Art: Ping Pong The Animation has a really neat animation style. I feel like I am watching a flip book of the manga. Like FLCL, the world seems to blend from reality to fantasy seamlessly. However, the fantasy is limited to the clearly stated imagination of Peco and Smile. Smile, a shut in, hopes that a hero will one day come to save him. When faced with the reality that won’t happen, he re-imagines himself as a merciless robot. A cool characteristic of the show is the panels. When the ping pong action gets intense, the show switches to having animated panels to convey the action. For a sport that can be relatively intense and fast paced, the panels allows the viewer to absorb the action in a more multifaceted light. For example, we get to see a character’s facial reaction, their footwork, and the way the ball hits the table.

Pacing: The series feels like a manga. Each episode feels like a complete story. There are no cliffhangers as of yet, no plot holes. In fear of sounding like a broken record, the show truly feels like a manga. The only issue I have with the pace is how short the matches feel. I get it. Watching each point play out would be tedious.

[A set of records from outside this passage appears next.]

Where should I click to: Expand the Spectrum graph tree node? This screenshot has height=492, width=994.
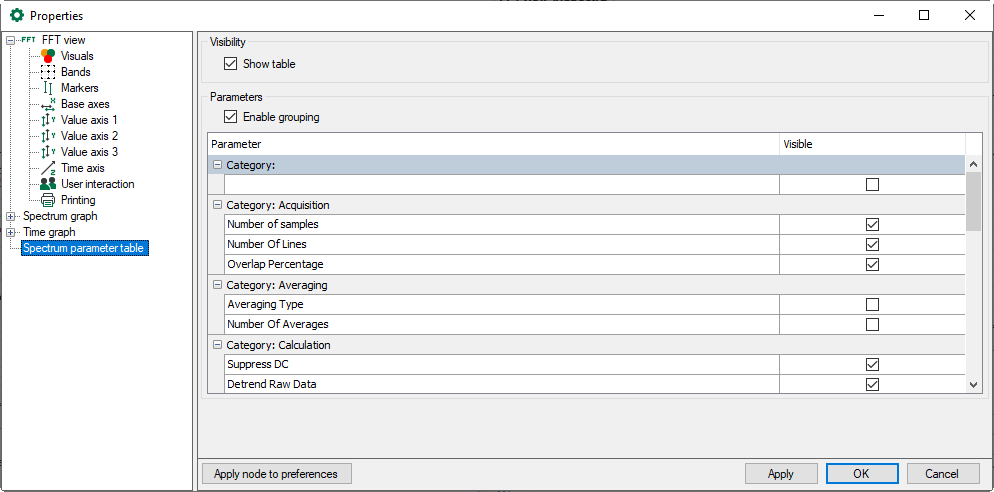click(11, 216)
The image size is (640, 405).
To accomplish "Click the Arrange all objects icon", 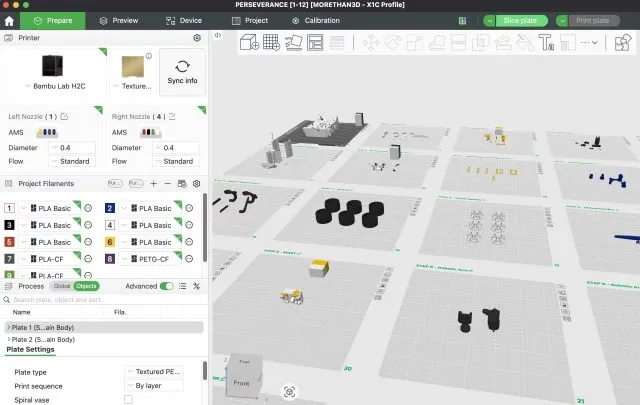I will tap(316, 42).
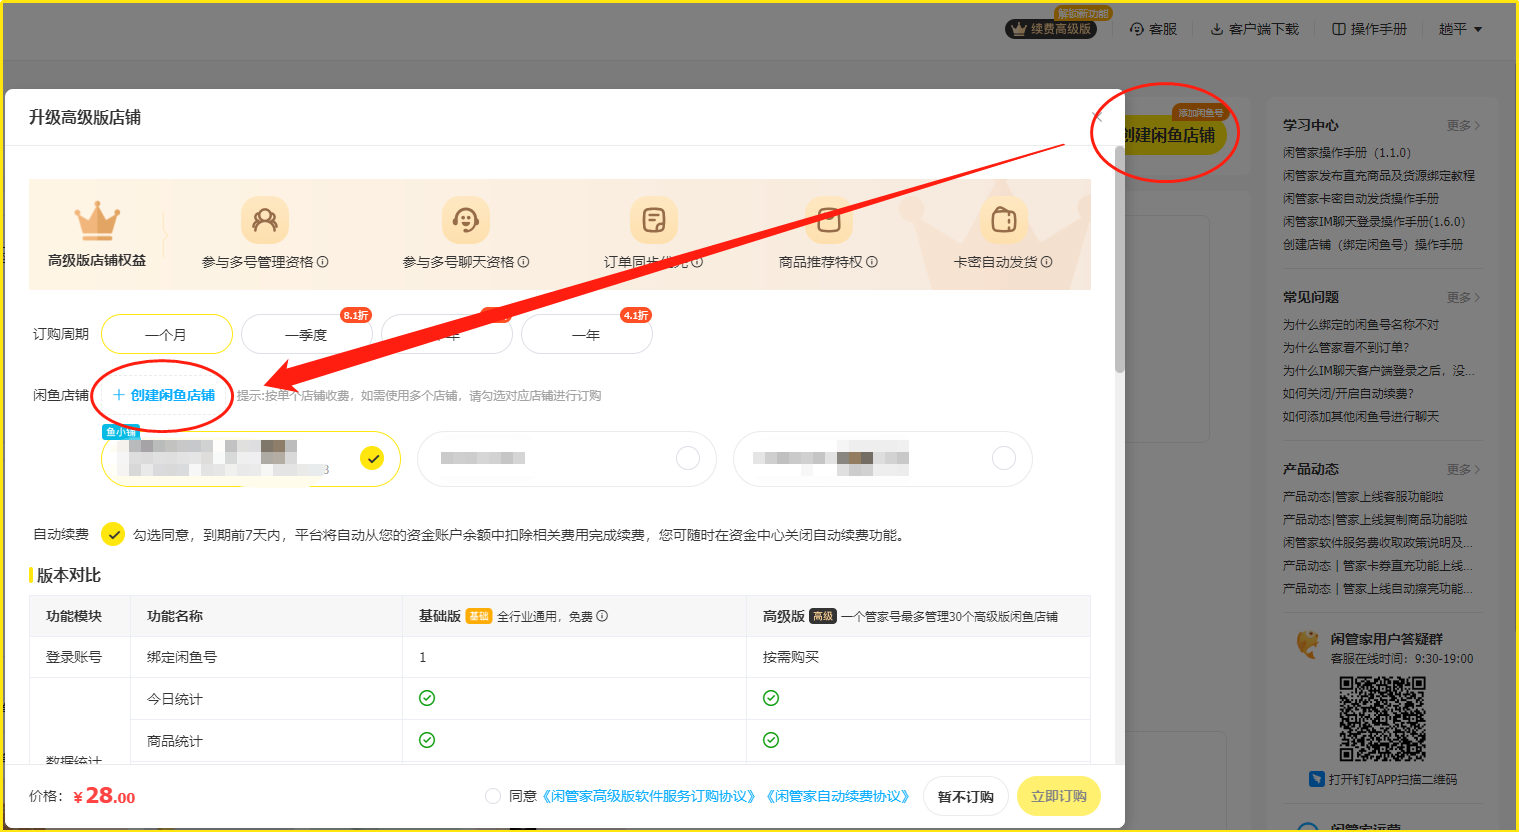1520x832 pixels.
Task: Select the second shop radio button
Action: click(x=688, y=458)
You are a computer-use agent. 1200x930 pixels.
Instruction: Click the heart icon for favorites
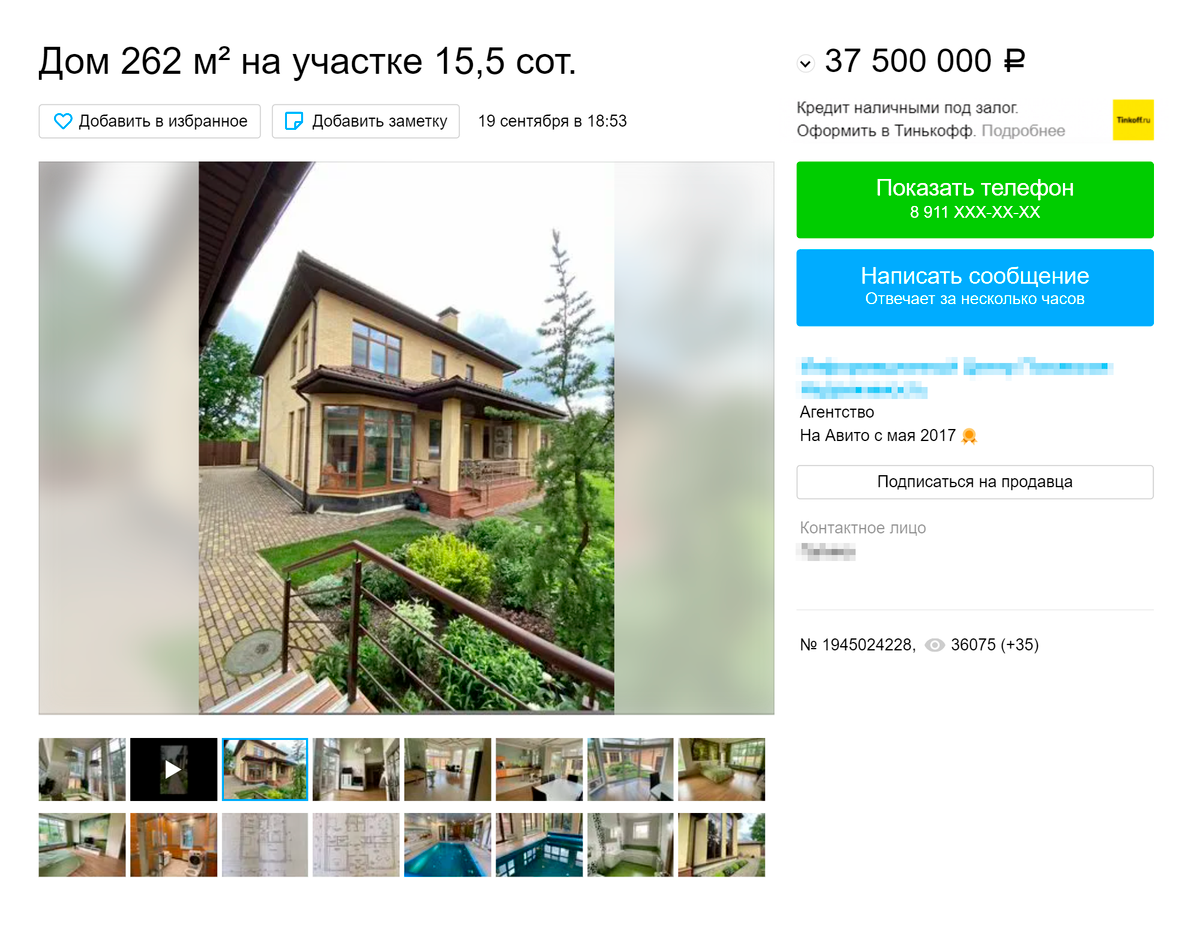(63, 121)
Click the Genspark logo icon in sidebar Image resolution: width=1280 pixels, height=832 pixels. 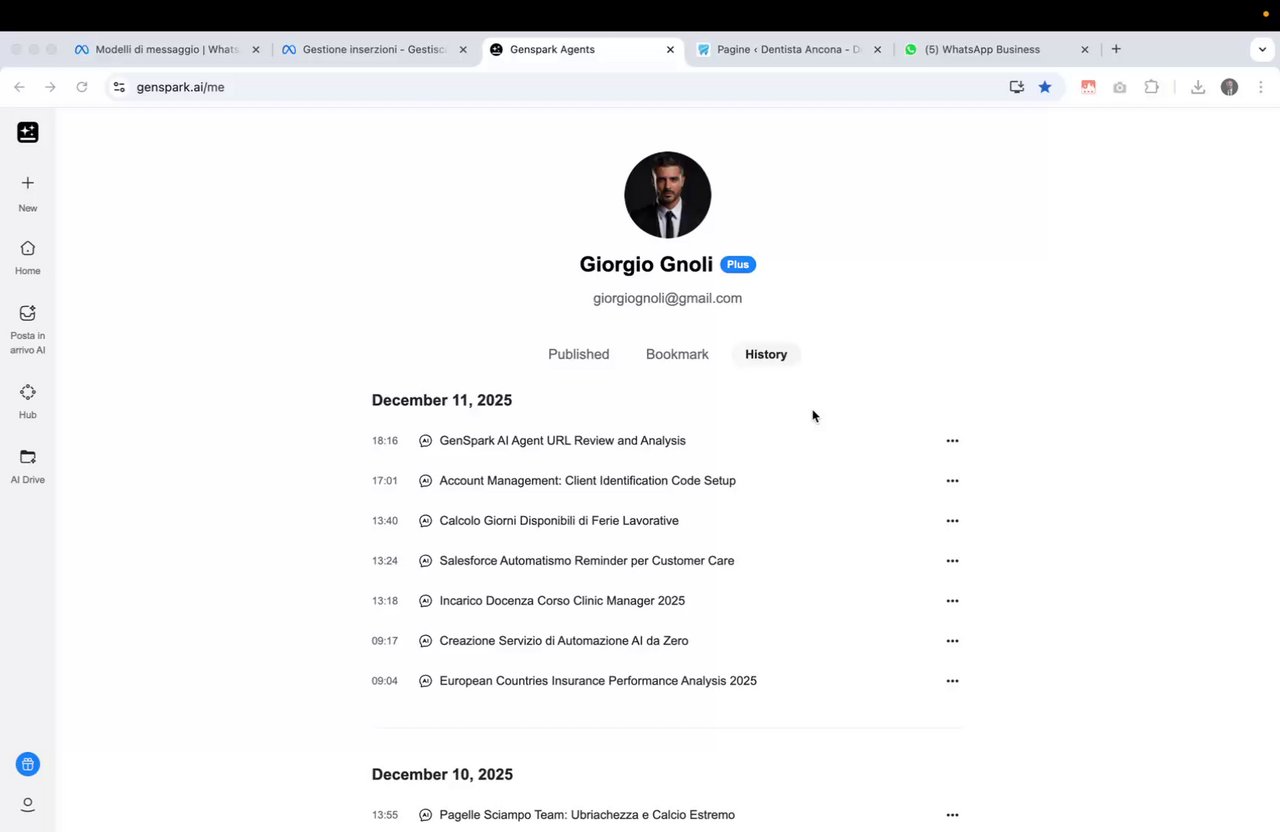(28, 132)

And based on the research I’ve done on ping pong, points either happen lightening quick or are drawn out. So, I get it. Doesn’t mean I like it.

Final Word: In the end, if you’re looking for something unique to watch this anime season, Ping Pong The Animation is probably your bag. The art is refreshing and different, the characters are interesting despite feeling one dimensional, and the story is engaging. This is a short one, with only 11 episodes planned out for the season. Here is a scene of Peco versus a disgraced Chinese National player named Kong Weng.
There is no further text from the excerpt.